Airline tragedies are rare, but devastating when they occur. The Ethiopian Airlines 737 crash back at the start of 2019 was no different. It seems strange to think back to a time when I would turn on the news and not hear anything about Covid, but I remember first hearing about the Flight 302 disaster one day in March of that year. The 737 MAX 8 flight, which was scheduled from Addis Ababa Bole International Airport in Ethiopia to Jomo Kenyatta International Airport in Kenya crashed near the town of Bishoftu on March 10th – killing all 157 people on board. As Ethiopia’s deadliest crash, the incident garnered widespread coverage on international news platforms. This wasn’t just owing to the scale of the crash, and death of citizens from 35 different countries, however. It was the second 737 MAX crash within five months, with the Lion Air flight 610 crash taking place in October of 2018. This led to a worldwide grounding of all 737s, pending an investigation by global regulators into how the aircraft was approved to service (back in 2017), and if there was a fault in the design causing the crashes. Now, after a very long two years, Boeing has finally accepted liability for the disaster.

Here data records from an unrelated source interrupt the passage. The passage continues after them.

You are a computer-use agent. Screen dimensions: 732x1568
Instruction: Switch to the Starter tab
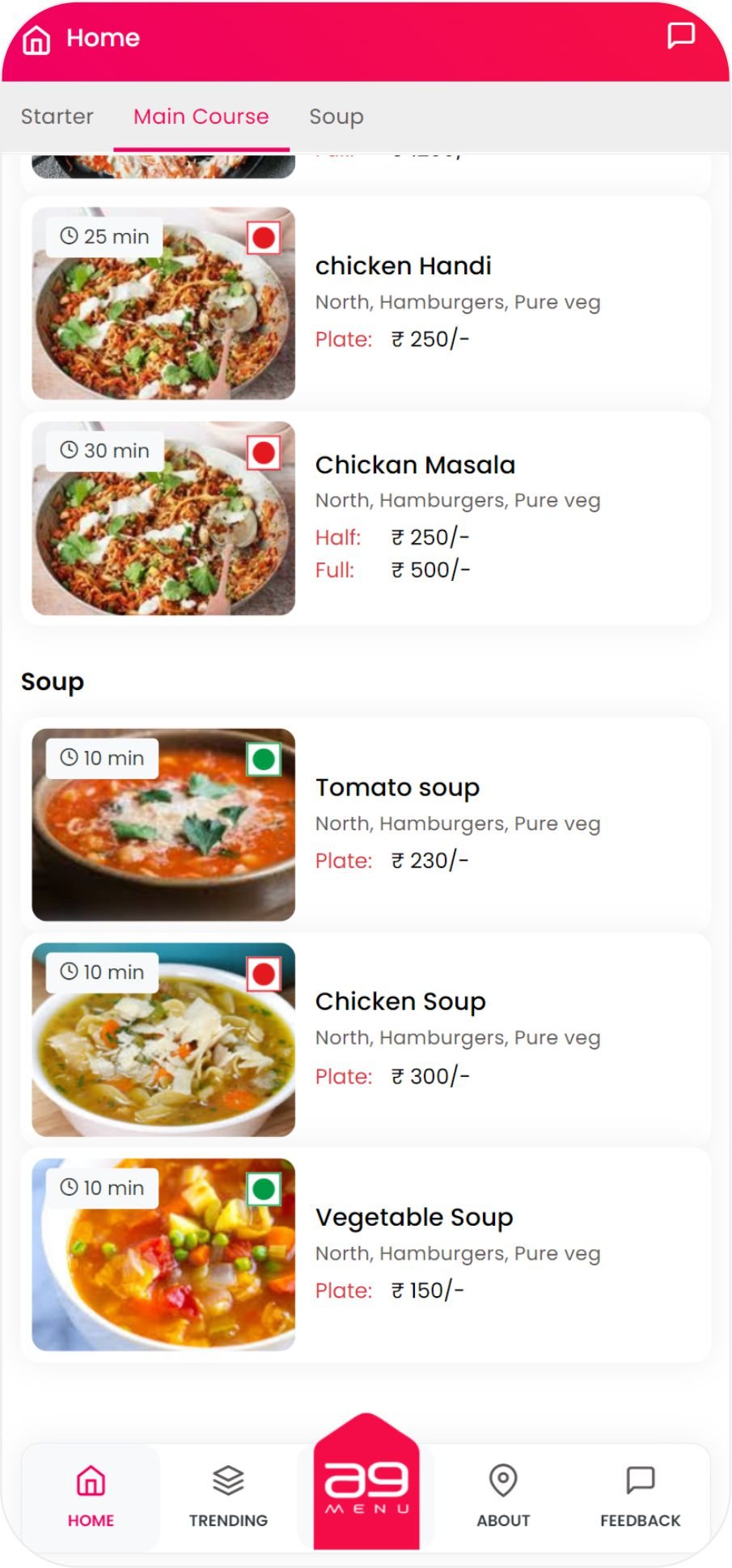click(57, 117)
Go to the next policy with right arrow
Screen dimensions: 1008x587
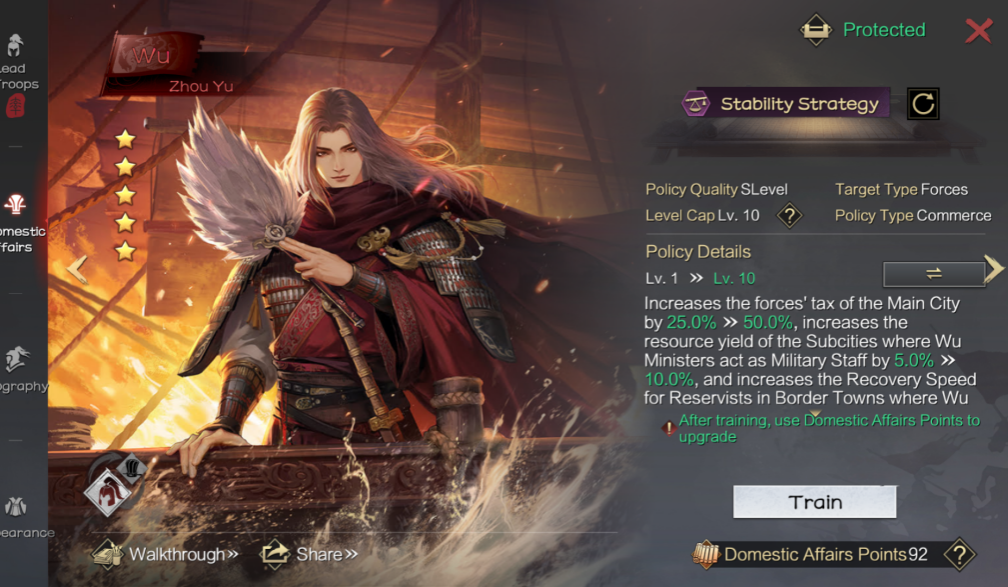coord(994,268)
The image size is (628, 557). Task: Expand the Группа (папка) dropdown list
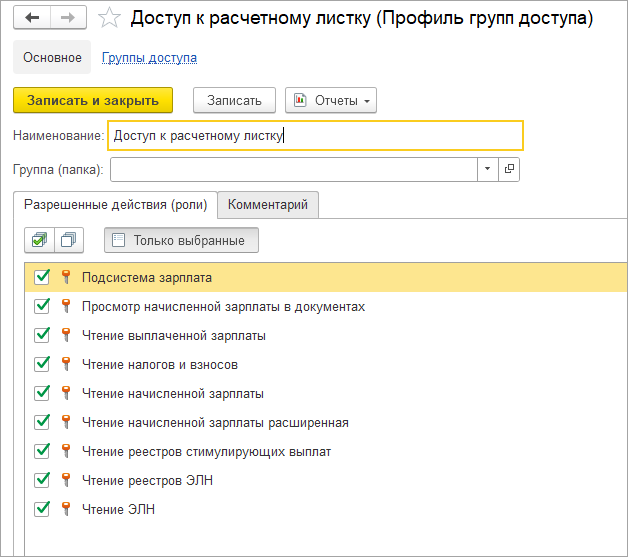click(487, 169)
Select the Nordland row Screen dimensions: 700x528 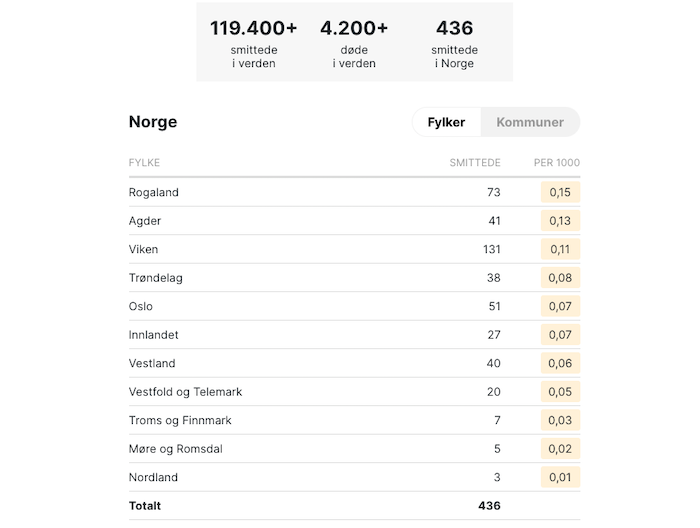pos(354,478)
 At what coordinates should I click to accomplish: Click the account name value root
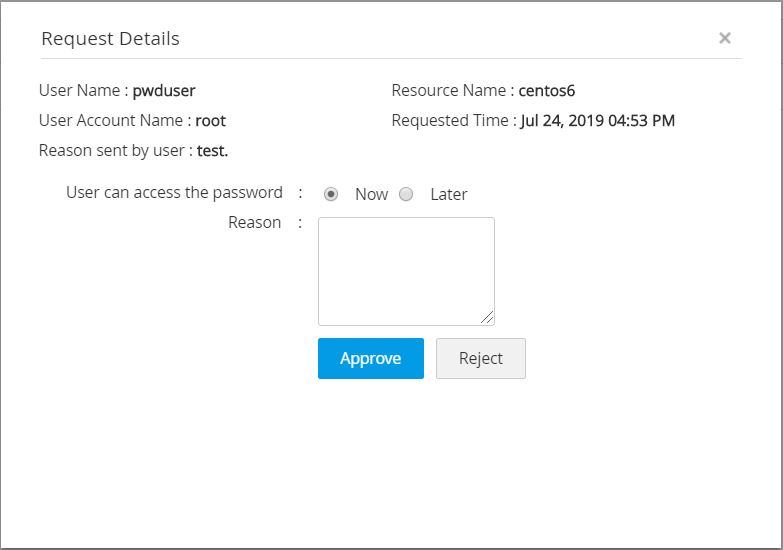click(210, 121)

Data about the crash was obtained from the on-board black box recording, as well as testimonies from Addis Ababa’s air traffic control tower. One minute into the flight, the first officer reported a ‘flight problem’ to the tower, shortly followed by the aircraft’s Manoeuvring Characteristics Augmentation System (MCAS) activating. The system itself was developed to counter a design feature (or failure) of the MAX, which caused the size and position of the engines to generate thrust capable of involuntarily raising the aircraft’s nose. MCAS was implemented as a cheaper alternative to structural redesign, programmed to engage the horizontal stabilisers and automatically push the aircraft’s nose down when it detected this fault. The activation of MCAS would prove to be fatal on both the Lion Air and Ethiopian Airlines crashes. The system put the Ethiopian 737 into multiple nosedives, necessitating the pilots to disable the craft’s electrical trim tab system. This decision also disabled the MCAS, which would have allowed the pilots to regain control of the craft, if they hadn’t inadvertently kept the engines on full take-off thrust. With the trim-tab disabled, the only way for the pilots to equalise the craft’s horizontal stabilizer was by hand, using a crank. However, with the engines generating strong aerodynamic forces, the pilots simply didn’t have the strength to operate the crank. At three minutes after take-off, the aircraft was now accelerating beyond safety limits and losing altitude. Fearing the worst, the pilots requested permission to return to Addis Ababa, and pulled the craft into a steep eastward turn, with the efforts to pull the plane out of its dive still proving fruitless. At this point, the Captain decided to re-engage the electrical trim system in order to try and return the craft’s horizontal stabilizers to a neutral position. This would have worked, if not for MCAS. The system re-activated, plunging the stricken craft into an even steeper nosedive. Despite frantic attempts to pull back on their yokes, the captain and first officer could do nothing to prevent the plane impacting the ground at 700MPH, six minutes after take-off.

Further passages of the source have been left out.